While some states may have their own rules to protect wetlands and waterways no longer covered by the Clean Water Act, many do not, and some state regulators have even been prohibited by their legislatures from enforcing standards stricter than the federal government’s (Greenwire, Jan. 21, 2019).

Parenteau said defense attorneys across the nation are rushing to secure such “lock-ins” for permits after the corps makes a determination that a wetland isn’t a WOTUS or doesn’t fall under federal jurisdiction based on the Trump rule.

Key to the Biden administration’s success are timing and politics.

Clean Water Act experts expect EPA to issue a rulemaking by the year’s end to officially scrap the Trump rule and revert back to the 1986 definition of WOTUS and rely on 2008 guidance from the George W. Bush administration about how to apply that definition.

But until that happens, the Trump-era rule stays in place, Parenteau noted, and a judge could possibly find the regulation is illegal in the meantime. That raises questions about whether the Biden administration will then defend the Navigable Waters Protection Rule or whether a patchwork response could unfold in which the rule applies in certain states but not in others, he said.

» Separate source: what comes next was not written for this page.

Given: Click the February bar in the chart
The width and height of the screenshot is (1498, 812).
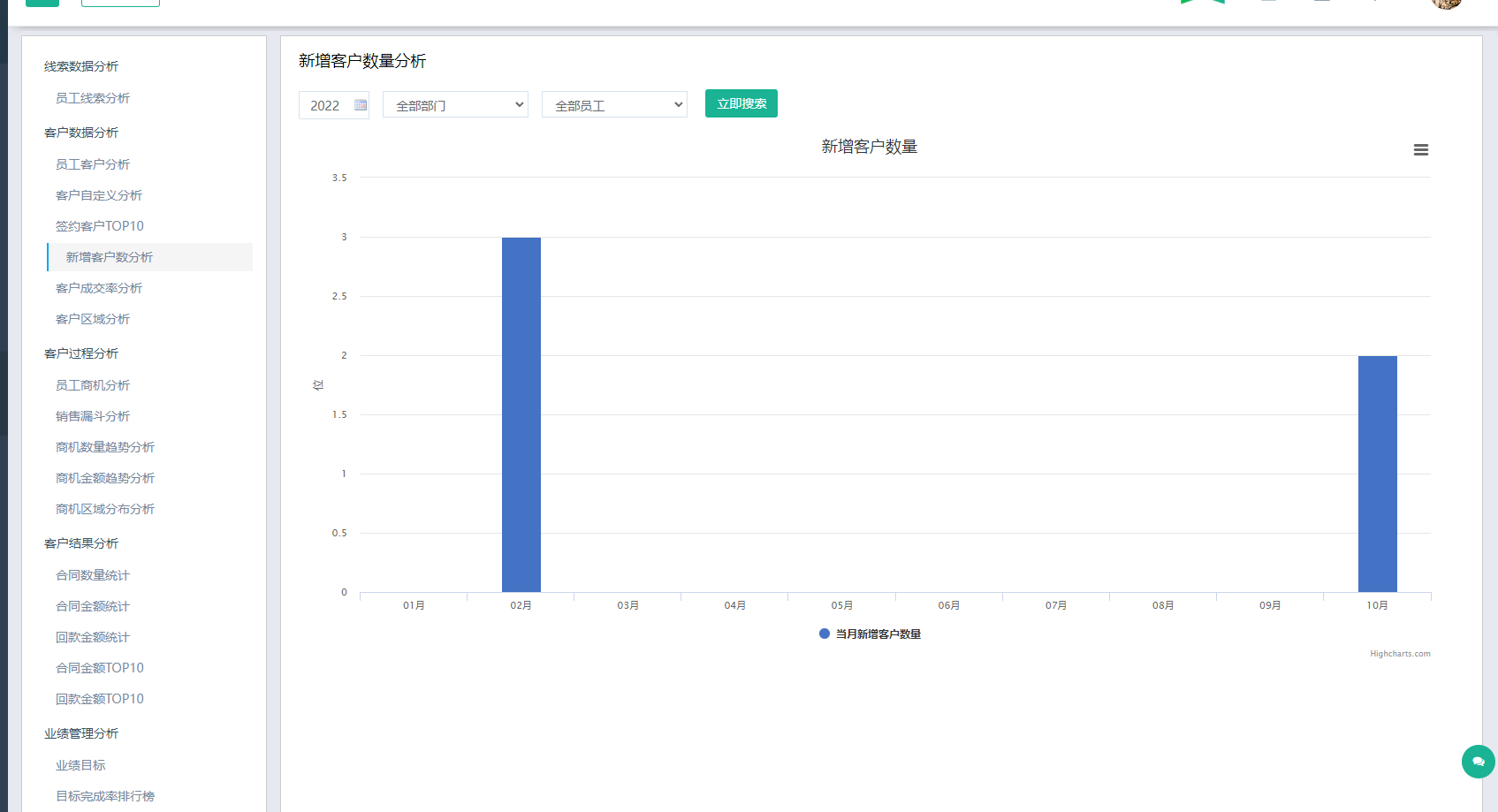Looking at the screenshot, I should click(x=521, y=415).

It’s also unclear how long it will take EPA to craft a new definition, whether the agency can reach its goal of finding a durable solution to the long-standing politically and legally explosive issue, and what would happen to that definition should the White House change hands in 2024.

“[Biden] could get a final rule in place before his first time ends, but we won’t know if whether it passes muster in the Supreme Court for some time after that,” said Parenteau. “The only solution to this is Congress, and we know that’s not going to happen.”

EPA and the Army Corps today laid out a series of more than a half-dozen meetings for “consultation and engagement” from Aug. 5 to Sept. 2, including discussions about federalism and tribal consultation.

The meetings, the agencies said, would allow stakeholders and the public to provide written recommendations and weigh in on how to establish a regulatory foundation and build on that foundation to craft a “durable” definition of WOTUS. A series of talks with state and tribal co-regulators will also take place this fall to discuss both rulemakings, they said.

Republicans pushing to keep the Trump rule intact are already questioning the process.

“One of the concerns here is whether the agency is going to truly listen to stakeholders in these so-called outreach sessions, or if they will end up being mere pro forma sessions, like the Obama administration sessions were,” said one aide for the House Transportation and Infrastructure Committee. “Will they take all stakeholder input into account, or [is] this just checking the box and doing what they want anyway?”

Reporter Jeremy P. Jacobs contributed.